Bir cuma akşamı dönüyordum eve; bilemezdim bunun cuma akşamıyla son buluşmam olduğunu.Işıklar kapanmış ve sessizdi sokağın evleri...Kapıyı açmamla tanışmıştım karşımda bekleyen üç silahın merhabasıyla,teslim ol diye sesleniyordu bir ses düşüncelerime ve tek bir kurşun değdi sol ciğerimin üstüne.Kan oldu düşüncelerimin gözyaşı akmaya başladı ahşap zemine.Ağlayan Meryem'im daha fazla dayanamadı ve kapaklandı üzerime ve peşine bir kurşun daha...Belki bana değmemişti ama saplanmıştı yüreğime.Gözbebekleri kocaman oldu Meryemim'in,dağıldı son heceler buluşamadan dilinde.İşte orada buluşmuştu aslında son nefeslerimiz.Bir polis arabasının bagajında taşıdılar bizi hastaneye,boştu yollar; meğer darbe olmuş düşünceye.Bir kitap vardı hem okuyup hem de hayata dair kısa kısa notlar aldığım,ölen yazarından çıkaramadıkları acılarını bizden çıkarmaya gelmişler,talan etmişler odaları ve birkaç kitap yüzünden karanlık hücrelere kilitlemişler.Peki ya nasıldı Meryem'im,neredeydi şimdi?

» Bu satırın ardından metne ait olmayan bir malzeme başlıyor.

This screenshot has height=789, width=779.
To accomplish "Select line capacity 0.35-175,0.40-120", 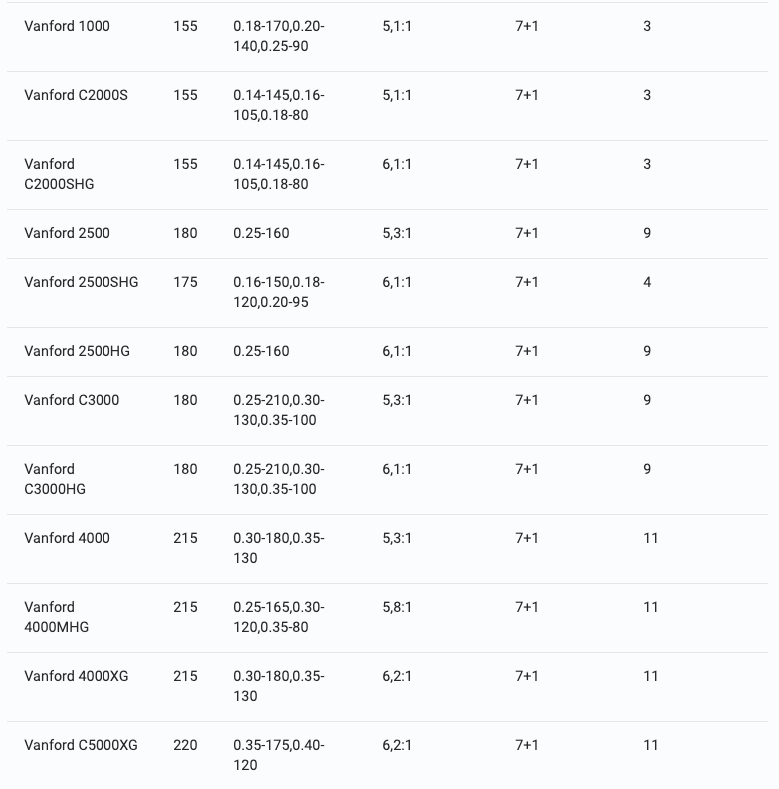I will coord(279,755).
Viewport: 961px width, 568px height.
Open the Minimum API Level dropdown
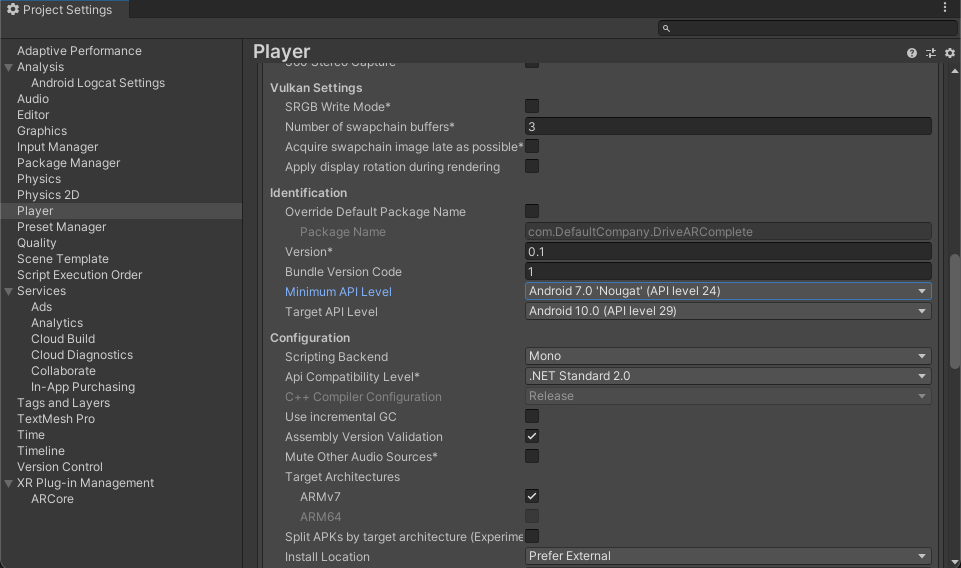[728, 291]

Hastanede olduğunu söylemişlerdi; oysa Meryem'im son nefesini karnında taşıdığı diğer canla birlikte ahşap zeminde vermişti.Benimse kanıyordu yüreğim,düşüncelerimin rengi damlıyordu sol ciğerimden.Tek kişilik karanlık bir hücre; sırayla gelip gidenler,demir kapıda yankılanan tehditler,falakalar,devamında göğüs kafesimin üstünde kırılan ıslak sopalar ve ayrılıyordu et tırnaktan...Can gitmişti oysa iki can birden,sadece düşünce özgürlüğü yüzünden; çok muydu sanki et tırnağa veda etmiş,kan tabanlarıma siper çekmiş? Kim durdurabilirdi ki bu acıyla daha da büyüyen,filizlenip tomurcuk açan düşüncelerimi? Bir damla su dediğimde yüzüme tükürenler kendi kanlarında boğulurken girecek toprak bulamadılar memleketin koynunda ve ne mezarları oldu ne de ziyaretçileri.Tarihin karanlık yüzüydü işkencede can verenler,bense ufak bir ışık o bedenlere...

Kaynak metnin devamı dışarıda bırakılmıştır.